**EXERCISE DESCRIPTION**
Print these lines word for word, beginning with the line containing "Task: Open taskbar Search magnifier" and continuing through the line containing "Action: pos(35,429)".

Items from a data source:
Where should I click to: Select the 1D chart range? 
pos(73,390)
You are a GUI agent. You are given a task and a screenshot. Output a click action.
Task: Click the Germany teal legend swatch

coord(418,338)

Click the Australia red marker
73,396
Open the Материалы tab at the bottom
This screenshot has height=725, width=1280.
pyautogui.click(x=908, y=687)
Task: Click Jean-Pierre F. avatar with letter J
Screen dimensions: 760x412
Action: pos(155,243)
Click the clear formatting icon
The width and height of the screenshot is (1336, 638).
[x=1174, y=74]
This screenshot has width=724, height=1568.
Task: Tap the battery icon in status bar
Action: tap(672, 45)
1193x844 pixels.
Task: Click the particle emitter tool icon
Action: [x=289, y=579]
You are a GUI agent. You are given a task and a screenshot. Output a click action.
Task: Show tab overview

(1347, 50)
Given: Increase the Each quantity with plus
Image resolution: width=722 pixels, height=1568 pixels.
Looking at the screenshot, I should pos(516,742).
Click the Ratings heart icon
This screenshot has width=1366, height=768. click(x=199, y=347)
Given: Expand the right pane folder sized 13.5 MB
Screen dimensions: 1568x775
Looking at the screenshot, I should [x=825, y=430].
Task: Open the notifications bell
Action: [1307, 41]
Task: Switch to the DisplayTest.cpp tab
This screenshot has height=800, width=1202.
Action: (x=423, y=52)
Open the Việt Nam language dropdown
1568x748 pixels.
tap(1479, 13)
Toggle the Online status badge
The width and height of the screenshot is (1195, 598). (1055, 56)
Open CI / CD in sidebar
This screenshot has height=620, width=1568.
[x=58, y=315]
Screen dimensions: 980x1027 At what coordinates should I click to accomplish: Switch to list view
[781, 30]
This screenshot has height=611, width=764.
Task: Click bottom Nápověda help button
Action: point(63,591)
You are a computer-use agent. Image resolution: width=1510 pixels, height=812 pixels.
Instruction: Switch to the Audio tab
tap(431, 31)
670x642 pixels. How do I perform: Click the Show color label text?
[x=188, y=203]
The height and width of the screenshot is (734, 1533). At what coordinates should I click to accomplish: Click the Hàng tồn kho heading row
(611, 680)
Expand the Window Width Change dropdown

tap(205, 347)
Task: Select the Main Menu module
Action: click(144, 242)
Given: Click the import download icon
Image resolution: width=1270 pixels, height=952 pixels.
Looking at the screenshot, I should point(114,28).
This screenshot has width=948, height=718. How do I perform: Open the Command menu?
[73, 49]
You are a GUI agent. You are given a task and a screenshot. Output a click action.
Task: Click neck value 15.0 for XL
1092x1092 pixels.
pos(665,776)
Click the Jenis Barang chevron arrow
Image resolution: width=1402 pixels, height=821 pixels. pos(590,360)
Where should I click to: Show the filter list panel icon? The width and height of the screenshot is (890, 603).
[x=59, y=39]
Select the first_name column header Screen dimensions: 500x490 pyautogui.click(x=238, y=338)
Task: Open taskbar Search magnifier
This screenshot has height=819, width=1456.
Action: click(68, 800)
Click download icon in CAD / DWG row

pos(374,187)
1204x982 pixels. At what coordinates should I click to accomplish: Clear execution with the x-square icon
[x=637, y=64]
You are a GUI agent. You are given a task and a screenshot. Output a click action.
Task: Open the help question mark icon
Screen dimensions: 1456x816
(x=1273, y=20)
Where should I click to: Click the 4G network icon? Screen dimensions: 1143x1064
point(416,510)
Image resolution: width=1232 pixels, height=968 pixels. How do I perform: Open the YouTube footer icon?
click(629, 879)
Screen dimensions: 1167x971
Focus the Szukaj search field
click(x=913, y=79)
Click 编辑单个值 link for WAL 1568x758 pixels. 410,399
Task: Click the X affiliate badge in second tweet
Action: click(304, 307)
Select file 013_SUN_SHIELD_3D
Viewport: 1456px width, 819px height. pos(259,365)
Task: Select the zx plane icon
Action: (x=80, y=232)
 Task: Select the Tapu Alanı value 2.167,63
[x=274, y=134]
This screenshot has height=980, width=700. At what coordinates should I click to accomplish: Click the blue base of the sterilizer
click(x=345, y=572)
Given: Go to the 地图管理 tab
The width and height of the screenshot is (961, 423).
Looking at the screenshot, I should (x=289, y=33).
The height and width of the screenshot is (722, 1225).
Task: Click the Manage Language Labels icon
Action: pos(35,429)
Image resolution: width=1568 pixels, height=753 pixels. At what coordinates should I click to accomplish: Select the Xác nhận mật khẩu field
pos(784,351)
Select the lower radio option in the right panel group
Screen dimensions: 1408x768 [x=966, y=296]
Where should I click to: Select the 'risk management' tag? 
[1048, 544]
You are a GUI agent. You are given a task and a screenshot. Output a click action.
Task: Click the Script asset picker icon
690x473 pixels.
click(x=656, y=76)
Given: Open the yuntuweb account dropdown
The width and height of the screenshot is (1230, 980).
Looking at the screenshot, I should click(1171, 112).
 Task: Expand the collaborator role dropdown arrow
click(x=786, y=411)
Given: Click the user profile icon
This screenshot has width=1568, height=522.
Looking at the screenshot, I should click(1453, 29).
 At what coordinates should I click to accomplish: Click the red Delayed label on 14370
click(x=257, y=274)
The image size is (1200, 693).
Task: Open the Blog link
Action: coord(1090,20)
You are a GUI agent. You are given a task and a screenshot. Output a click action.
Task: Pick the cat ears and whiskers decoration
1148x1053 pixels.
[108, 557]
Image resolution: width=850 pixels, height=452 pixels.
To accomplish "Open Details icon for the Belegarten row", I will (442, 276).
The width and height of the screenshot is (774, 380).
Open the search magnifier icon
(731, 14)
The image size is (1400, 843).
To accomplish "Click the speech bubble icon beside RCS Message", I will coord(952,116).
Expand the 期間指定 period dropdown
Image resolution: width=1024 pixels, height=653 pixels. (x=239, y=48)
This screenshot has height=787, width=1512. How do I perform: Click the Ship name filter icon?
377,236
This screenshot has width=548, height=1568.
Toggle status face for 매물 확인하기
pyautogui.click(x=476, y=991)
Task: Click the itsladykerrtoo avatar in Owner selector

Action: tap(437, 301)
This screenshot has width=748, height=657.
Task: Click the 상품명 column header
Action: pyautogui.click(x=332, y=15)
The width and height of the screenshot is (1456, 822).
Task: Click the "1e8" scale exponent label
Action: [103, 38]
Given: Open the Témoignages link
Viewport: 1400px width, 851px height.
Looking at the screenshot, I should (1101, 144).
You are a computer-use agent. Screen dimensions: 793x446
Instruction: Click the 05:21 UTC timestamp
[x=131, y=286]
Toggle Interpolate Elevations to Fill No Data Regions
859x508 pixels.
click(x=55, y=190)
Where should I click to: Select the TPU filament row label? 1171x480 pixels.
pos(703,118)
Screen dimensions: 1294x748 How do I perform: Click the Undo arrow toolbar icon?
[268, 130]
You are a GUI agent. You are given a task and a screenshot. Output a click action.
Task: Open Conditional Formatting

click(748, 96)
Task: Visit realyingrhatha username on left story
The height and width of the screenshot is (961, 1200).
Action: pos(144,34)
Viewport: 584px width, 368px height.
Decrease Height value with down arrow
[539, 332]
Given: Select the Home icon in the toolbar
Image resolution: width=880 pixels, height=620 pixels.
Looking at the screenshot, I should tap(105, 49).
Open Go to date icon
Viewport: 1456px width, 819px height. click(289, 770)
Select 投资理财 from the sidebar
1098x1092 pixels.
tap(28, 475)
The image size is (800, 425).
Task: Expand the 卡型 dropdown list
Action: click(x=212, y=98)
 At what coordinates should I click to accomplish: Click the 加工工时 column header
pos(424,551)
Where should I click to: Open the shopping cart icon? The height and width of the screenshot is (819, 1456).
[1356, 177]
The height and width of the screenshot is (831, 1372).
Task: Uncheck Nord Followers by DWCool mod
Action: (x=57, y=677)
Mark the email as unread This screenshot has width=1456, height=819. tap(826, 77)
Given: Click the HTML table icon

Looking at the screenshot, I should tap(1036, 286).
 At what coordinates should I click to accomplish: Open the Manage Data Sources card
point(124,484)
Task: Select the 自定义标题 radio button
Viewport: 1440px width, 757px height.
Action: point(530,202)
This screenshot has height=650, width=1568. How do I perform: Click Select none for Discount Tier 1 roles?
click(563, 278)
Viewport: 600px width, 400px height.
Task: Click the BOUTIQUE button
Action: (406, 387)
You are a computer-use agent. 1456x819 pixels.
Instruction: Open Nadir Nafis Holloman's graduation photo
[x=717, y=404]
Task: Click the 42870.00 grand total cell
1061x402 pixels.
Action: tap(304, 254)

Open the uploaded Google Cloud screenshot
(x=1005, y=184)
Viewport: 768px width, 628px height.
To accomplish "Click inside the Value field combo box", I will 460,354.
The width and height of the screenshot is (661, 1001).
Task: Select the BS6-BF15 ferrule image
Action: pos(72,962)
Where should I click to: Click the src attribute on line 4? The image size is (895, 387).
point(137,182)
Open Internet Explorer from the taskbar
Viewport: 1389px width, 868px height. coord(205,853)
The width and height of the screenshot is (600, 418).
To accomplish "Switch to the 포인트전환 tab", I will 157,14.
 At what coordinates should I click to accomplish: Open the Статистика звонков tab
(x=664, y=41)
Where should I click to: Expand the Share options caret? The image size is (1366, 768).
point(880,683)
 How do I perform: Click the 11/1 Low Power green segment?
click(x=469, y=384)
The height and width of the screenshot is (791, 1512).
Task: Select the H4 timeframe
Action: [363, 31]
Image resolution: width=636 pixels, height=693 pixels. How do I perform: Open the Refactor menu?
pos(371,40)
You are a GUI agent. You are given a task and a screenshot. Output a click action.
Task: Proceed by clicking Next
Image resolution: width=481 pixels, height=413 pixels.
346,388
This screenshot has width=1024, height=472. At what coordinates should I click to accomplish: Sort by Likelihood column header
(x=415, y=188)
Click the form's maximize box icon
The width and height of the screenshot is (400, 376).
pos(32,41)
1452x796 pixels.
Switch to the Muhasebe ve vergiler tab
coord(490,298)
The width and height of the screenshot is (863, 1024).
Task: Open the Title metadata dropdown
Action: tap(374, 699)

**OUTPUT**
Task: Open taskbar Search magnifier
This screenshot has height=819, width=1456.
Action: click(68, 800)
Click download icon in CAD / DWG row

pos(374,187)
1204x982 pixels. At what coordinates should I click to accomplish: Clear execution with the x-square icon
[x=637, y=64]
You are a GUI agent. You are given a task and a screenshot. Output a click action.
Task: Open the help question mark icon
Screen dimensions: 1456x816
(x=1273, y=20)
Where should I click to: Click the 4G network icon? Screen dimensions: 1143x1064
point(416,510)
Image resolution: width=1232 pixels, height=968 pixels. How do I perform: Open the YouTube footer icon?
click(629, 879)
Screen dimensions: 1167x971
Focus the Szukaj search field
click(x=913, y=79)
Click 编辑单个值 link for WAL 1568x758 pixels. 410,399
Task: Click the X affiliate badge in second tweet
Action: click(304, 307)
Select file 013_SUN_SHIELD_3D
Viewport: 1456px width, 819px height. pos(259,365)
Task: Select the zx plane icon
Action: (x=80, y=232)
 Task: Select the Tapu Alanı value 2.167,63
[x=274, y=134]
This screenshot has height=980, width=700. At what coordinates should I click to accomplish: Click the blue base of the sterilizer
click(x=345, y=572)
Given: Go to the 地图管理 tab
The width and height of the screenshot is (961, 423).
Looking at the screenshot, I should (x=289, y=33).
The height and width of the screenshot is (722, 1225).
Task: Click the Manage Language Labels icon
Action: pos(35,429)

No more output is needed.